__AIM OF THE EXERCISE__
When you write out the listing, keep every word as it stands and drop the pictures.

__PROVIDED ENTRIES__
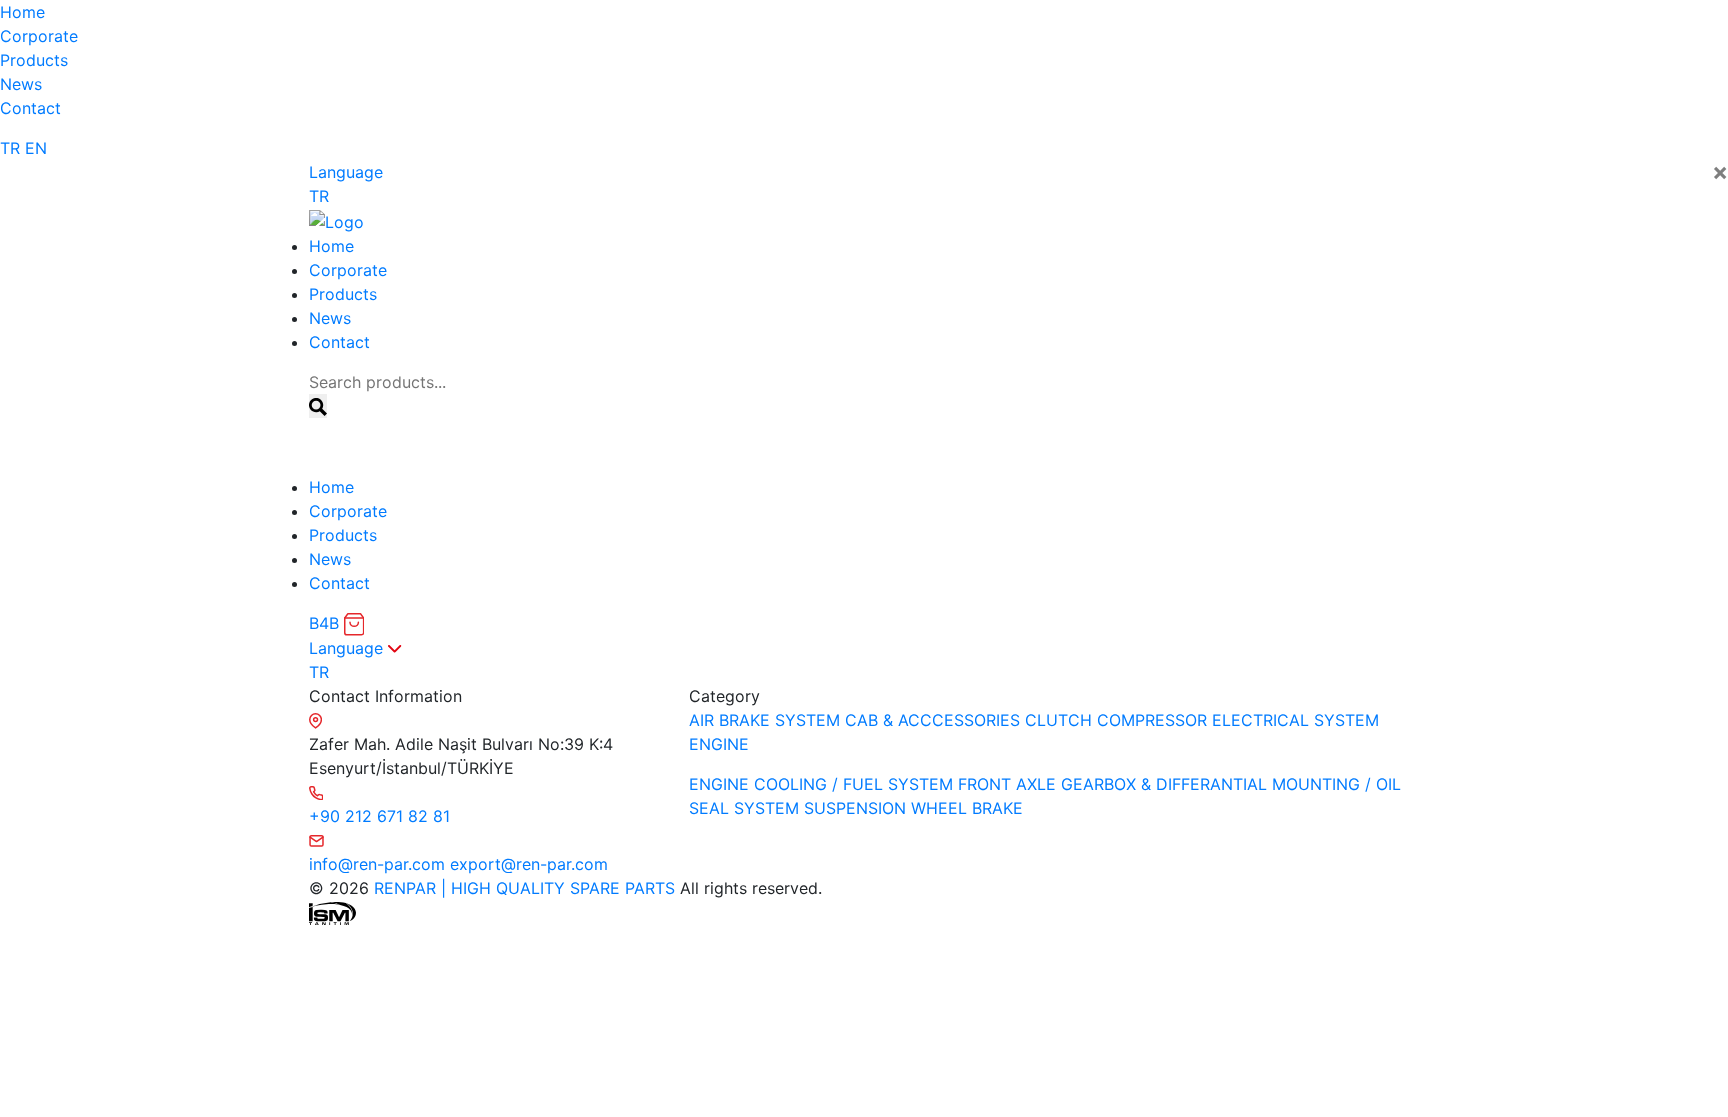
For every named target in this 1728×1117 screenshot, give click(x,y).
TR (10, 148)
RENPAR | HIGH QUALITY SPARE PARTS (522, 888)
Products (34, 60)
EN (36, 148)
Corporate (39, 36)
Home (22, 12)
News (21, 84)
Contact (30, 108)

__WRITTEN SOLUTION__
For every named target in this 1728×1117 screenshot, give click(x,y).
TR (10, 148)
RENPAR | HIGH QUALITY SPARE PARTS (522, 888)
Products (34, 60)
EN (36, 148)
Corporate (39, 36)
Home (22, 12)
News (21, 84)
Contact (30, 108)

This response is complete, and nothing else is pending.